**What the task asks**
Exactly reproduce the line containing "Instruction: Enable the Sound only checkbox" and all later lines to the end of the entries, leaving the pictures out of your copy.
━━━━━━━━━━━━━━━━━━━━━━━━━━━━━━
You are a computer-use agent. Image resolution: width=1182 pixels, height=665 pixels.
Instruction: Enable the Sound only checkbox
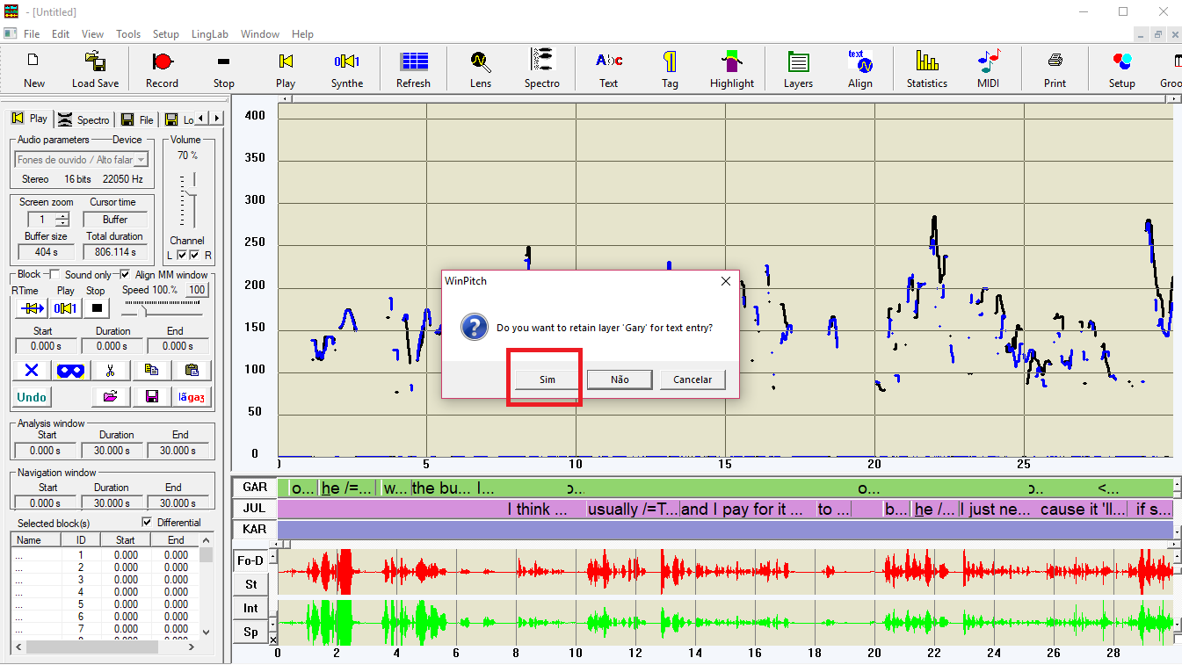pos(54,275)
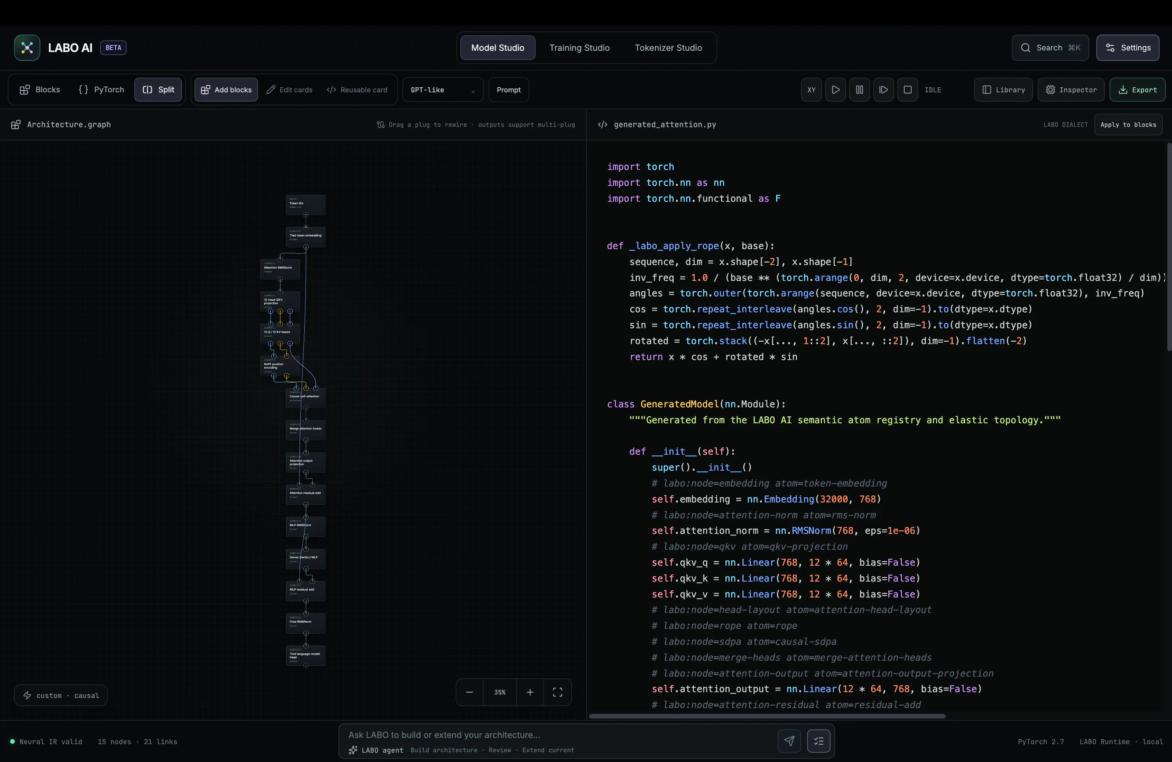Click the pause icon in toolbar
This screenshot has height=762, width=1172.
[859, 90]
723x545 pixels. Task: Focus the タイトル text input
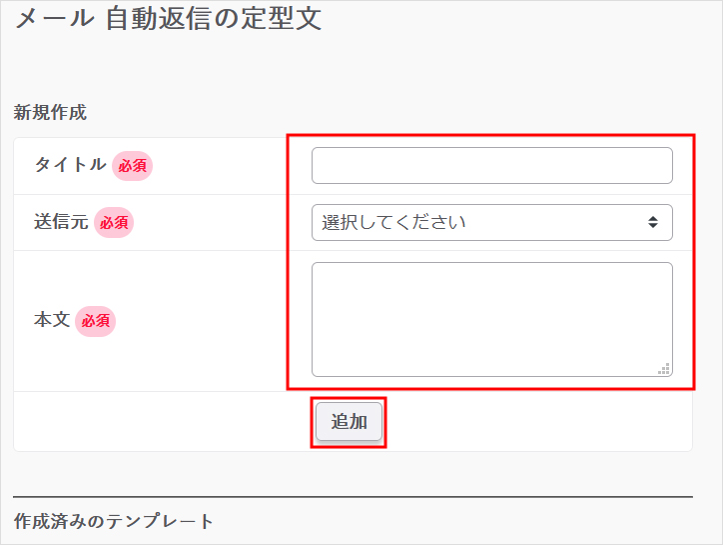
━━━━━━━━━━━━━━━━━━━━━━━━━━━━━━
**Solved problem**
Instruction: Enable the Sound only checkbox
pos(54,275)
Click the pause icon in toolbar
This screenshot has height=762, width=1172.
[859, 90]
723x545 pixels. Task: Focus the タイトル text input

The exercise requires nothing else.